Archived: How We Built a Real-time Privacy Inspector – The Markup

This is a simplified archive of the page at https://themarkup.org/blacklight/2020/09/22/how-we-built-a-real-time-privacy-inspector

Use this page embed on your own site:

Blacklight catalogs the many ways any website tracks visitors: from cookies to capturing every user keystroke and mouse movement

BlacklightReadArchived

Blacklight is a real-time website privacy inspector.

The tool emulates how a user might be surveilled while browsing the web. Users type a URL into Blacklight, and it visits the requested website, scans for known types of privacy violations, and returns an instant privacy analysis of the inspected site.

Blacklight works by visiting each website with a headless browser, running custom software built by The Markup. This software monitors which scripts on that website are potentially surveilling the user by performing seven different tests, each investigating a specific, known method of surveillance.

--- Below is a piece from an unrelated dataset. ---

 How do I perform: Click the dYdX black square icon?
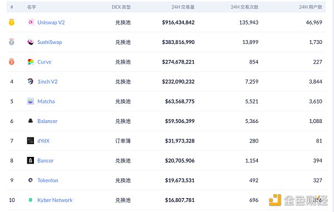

The types of surveillance that Blacklight seeks to identify are:

  • Third-party cookies
  • Ad trackers
  • Key logging
  • Session recording
  • Canvas fingerprinting
  • Facebook tracking
  • Google Analytics “Remarketing Audiences”

These are defined later in this document, as are their limitations.

Blacklight was built using the NodeJS Javascript environment, the Puppeteer Node library, which provides high-level control over a Chromium (open-source Chrome) browser. When a user enters a URL into Blacklight, the tool opens a headless web browser with a fresh profile and visits its homepage as well as an additional randomly selected page deeper inside the same website.

While the browser is visiting the website, it runs custom software in the background that monitors scripts and network requests to observe when and how user data is being collected.   To monitor scripts, Blacklight modifies various fingerprintable properties of the browser’s Window API. This allows Blacklight to log which script made a particular function call, using the Stacktrace-js package. The network requests are collected using a monitoring tool included in Puppeteer’s API.

Blacklight uses the script data and network requests to run the seven tests described above. Afterward, it closes the browser and generates an instant report for the user.

It records a list of all the URLs that the inspected website requests. In addition, it makes a list of all domains and subdomains that were requested. The tool we provide to the public will not save those lists unless the user chooses to share results with us through an option in the tool.

We define domain names using the Public Suffix + 1 method. We define first-party domain as any domain that matches the website visited, including subdomains. We define third-party as any domain that does not match the website visited. The tool compares the list of third-party domains from the website requests with DuckDuckGo’s Tracker Radar dataset.

This data merge allows Blacklight to add the following information about the third-party domains found on the inspected site:

  1. Name of the domain’s owner.
  2. Categories assigned by DuckDuckGo to each domain that attempt to describe its observed purpose or intent.

This additional information about third parties is provided to users as context for Blacklight’s instant test results. Among other things, this information is used to count the number of advertising-related trackers present on a given website.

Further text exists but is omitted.